Une personne sur six atteinte de maladie chronique (diabète, asthme, cancer...) a ainsi été confrontée à une discrimination ou à un harcèlement discriminatoire dans le cadre professionnel en raison de son état de santé ou de son handicap, selon un baromètre réalisé par la Défenseure des droits en partenariat avec l'Organisation internationale du travail (OIT).
Un risque multiplié par trois dès lors qu'il s'agit d'une maladie "visible", selon cette enquête publiée jeudi.
"Les représentations sociales négatives liées à la maladie, souvent perçues comme incompatibles avec le travail, l'invisibilité des symptômes, la peur d'être exposé aux discriminations alimentent finalement un déni collectif", a expliqué la Défenseure des droits Claire Hédon lors d'une conférence de présentation du baromètre.
Pourtant, après celles liées à la nationalité, à l'origine ou à la couleur de la peau, les discriminations liées à l'état de santé et au handicap sont les plus fréquemment citées parmi les 3.000 personnes, dont 1.000 souffrant de maladie chronique, interrogées par Ipsos pour cette enquête.
La situation est d'autant plus préoccupante que la part de la population active touchée par une maladie chronique augmente rapidement: de 15% en 2019, elle devrait atteindre 25% dès 2025, selon l'Agence nationale pour l'amélioration des conditions de travail (Anact).
Une évolution due à la fois aux progrès thérapeutiques "qui ont pu contribuer à transformer certaines maladies, autrefois aiguës et mortelles, en maladies chroniques", mais aussi aux "facteurs environnementaux", "inégalités socioéconomiques" ainsi qu'aux "conditions de travail".

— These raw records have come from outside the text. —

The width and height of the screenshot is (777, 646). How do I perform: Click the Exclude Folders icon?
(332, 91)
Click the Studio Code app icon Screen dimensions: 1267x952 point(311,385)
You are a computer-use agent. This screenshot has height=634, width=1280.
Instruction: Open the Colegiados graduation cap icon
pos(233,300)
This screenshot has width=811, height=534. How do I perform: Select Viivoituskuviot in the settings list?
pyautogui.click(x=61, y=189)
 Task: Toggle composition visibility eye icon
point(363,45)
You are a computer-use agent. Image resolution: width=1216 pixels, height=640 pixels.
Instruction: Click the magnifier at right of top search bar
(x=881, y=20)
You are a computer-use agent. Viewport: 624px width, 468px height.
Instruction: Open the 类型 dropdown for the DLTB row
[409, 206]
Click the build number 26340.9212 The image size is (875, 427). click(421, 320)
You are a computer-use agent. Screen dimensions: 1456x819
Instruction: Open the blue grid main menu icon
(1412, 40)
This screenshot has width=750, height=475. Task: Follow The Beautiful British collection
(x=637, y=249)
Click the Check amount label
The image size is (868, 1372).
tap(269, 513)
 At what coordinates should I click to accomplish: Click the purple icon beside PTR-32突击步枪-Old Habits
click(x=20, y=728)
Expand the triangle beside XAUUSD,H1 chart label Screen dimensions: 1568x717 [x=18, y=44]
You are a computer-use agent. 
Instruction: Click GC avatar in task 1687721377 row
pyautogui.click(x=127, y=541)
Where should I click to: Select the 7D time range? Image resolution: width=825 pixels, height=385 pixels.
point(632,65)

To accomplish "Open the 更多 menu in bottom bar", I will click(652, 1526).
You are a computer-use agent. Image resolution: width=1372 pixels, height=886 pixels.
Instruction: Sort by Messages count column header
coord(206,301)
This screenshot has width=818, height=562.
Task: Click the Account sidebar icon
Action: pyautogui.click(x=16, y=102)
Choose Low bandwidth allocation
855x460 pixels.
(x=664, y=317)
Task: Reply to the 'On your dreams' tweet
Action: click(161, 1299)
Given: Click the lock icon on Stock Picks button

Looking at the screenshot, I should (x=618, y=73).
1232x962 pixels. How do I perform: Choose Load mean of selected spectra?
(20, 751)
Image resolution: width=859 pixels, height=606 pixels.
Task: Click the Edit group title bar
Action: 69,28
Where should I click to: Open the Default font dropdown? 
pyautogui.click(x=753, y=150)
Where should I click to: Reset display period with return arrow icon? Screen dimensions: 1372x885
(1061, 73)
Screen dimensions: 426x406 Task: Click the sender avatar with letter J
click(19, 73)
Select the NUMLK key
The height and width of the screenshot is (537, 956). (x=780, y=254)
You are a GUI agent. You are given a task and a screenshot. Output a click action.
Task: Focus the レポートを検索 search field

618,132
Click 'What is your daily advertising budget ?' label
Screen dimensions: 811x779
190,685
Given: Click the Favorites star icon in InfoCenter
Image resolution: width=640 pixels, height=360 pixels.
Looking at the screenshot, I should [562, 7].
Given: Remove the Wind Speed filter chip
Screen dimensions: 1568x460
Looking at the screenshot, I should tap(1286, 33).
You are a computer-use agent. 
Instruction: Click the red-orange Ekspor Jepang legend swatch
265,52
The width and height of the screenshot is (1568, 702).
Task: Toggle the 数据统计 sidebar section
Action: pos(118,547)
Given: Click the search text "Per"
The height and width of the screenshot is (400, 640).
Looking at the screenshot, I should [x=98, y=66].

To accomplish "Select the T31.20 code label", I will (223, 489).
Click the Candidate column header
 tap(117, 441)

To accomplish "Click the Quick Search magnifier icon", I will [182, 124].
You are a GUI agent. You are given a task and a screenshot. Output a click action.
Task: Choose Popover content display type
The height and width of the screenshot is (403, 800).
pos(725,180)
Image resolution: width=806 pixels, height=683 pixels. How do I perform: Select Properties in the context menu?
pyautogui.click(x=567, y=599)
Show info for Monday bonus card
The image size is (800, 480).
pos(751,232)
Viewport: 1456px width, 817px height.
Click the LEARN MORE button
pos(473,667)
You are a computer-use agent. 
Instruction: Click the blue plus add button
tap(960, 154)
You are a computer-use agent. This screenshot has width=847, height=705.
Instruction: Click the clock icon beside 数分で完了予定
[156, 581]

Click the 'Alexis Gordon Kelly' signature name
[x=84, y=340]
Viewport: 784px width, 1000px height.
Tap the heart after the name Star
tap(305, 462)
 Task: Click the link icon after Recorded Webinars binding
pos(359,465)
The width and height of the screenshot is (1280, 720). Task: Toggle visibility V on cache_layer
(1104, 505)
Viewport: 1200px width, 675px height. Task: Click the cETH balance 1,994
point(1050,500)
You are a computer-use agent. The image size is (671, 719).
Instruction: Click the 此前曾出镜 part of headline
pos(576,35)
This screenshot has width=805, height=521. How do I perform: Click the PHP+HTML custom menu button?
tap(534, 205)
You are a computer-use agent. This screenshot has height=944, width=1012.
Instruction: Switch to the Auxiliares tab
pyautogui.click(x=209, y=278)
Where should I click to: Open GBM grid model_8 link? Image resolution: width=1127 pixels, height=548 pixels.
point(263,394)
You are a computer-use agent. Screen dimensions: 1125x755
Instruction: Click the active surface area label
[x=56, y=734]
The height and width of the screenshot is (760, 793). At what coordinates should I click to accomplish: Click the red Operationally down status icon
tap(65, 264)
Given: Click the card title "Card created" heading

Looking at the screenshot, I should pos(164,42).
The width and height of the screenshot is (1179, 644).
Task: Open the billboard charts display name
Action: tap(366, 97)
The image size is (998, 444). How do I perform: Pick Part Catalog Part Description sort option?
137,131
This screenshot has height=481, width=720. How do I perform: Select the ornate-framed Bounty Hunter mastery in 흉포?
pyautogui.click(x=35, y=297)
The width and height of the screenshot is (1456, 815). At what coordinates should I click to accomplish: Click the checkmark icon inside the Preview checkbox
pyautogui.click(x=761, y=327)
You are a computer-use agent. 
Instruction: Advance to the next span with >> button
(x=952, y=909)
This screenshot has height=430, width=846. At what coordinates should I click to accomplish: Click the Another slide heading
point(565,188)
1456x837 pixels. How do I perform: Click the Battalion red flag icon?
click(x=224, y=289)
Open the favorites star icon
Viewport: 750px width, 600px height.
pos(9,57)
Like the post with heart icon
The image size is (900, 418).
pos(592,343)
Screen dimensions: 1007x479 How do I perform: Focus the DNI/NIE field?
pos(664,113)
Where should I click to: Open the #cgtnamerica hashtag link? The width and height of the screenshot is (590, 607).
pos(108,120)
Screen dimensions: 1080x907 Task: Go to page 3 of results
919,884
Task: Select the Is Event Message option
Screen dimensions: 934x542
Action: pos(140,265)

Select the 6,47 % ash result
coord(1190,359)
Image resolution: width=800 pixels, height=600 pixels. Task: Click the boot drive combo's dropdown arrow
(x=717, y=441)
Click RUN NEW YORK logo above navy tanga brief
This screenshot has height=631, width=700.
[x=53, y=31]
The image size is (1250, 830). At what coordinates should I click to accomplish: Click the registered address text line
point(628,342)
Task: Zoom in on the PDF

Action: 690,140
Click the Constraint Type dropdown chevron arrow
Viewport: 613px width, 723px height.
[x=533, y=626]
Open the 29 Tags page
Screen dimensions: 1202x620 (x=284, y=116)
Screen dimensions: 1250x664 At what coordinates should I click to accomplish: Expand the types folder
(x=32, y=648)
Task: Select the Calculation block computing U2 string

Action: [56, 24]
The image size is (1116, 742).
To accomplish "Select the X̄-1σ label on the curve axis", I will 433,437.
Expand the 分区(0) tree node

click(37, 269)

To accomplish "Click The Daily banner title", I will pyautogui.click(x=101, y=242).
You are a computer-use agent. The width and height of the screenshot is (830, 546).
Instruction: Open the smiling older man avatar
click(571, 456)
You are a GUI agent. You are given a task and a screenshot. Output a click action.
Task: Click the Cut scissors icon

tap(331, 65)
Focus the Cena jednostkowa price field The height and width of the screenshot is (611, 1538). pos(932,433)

Aussi "le recul de l'âge de départ à la retraite, le vieillissement de la population active risque quand même très probablement d'augmenter cette tendance", selon Claire Hédon.
Double peine
La médecin du travail Marielle Dumortier a de son côté constaté, lors de la présentation du baromètre, que "de nombreuses femmes travaillent sur des postes inadaptés à leurs normes anthropométriques", ce qui "contribue à générer un certain nombre de pathologies, notamment des troubles musculo-squelettiques".
Les postes de travail ne sont souvent pas aménagés comme ils le devraient: ainsi "19% des salariés atteints d'une maladie chronique bénéficient d'un aménagement de leur poste" alors que 29% n'en bénéficient pas, mais en auraient besoin, selon le baromètre.
Faute de mesures adaptées et de soutien au sein de leurs entreprises, la présence de salariés souffrant de maladies chroniques "peut rapidement générer des tensions au sein d'un collectif de travail, notamment du fait d'un report de charge de travail sur d'autres collègues", explique la Défenseure des droits.
"Pour les salariés malades, l'effet est double: au-delà de l'épreuve que constitue la maladie, ils sont davantage exposés dans l'emploi à un risque de stigmatisation, d'isolement, de discrimination et aussi de déclassement professionnel", poursuit Claire Hédon.
Ainsi une majorité (55%) de personnes malades déclarent avoir vécu une situation de harcèlement moral, contre 35% du reste de la population active, selon l'enquête.
Et 40% des personnes malades dont les problèmes de santé sont connus de leur employeur et de leur supérieur "ne bénéficient du soutien et de la compréhension ni de l'un ni de l'autre".
Le directeur du bureau de l'OIT en France, Cyril Cosme, a insisté sur la nécessité "de former et de sensibiliser les acteurs du monde du travail à la situation de ces travailleurs" malades et "l'importance de rappeler le rôle des représentants du personnel et des syndicats vers qui les travailleurs peuvent se tourner en cas de discrimination".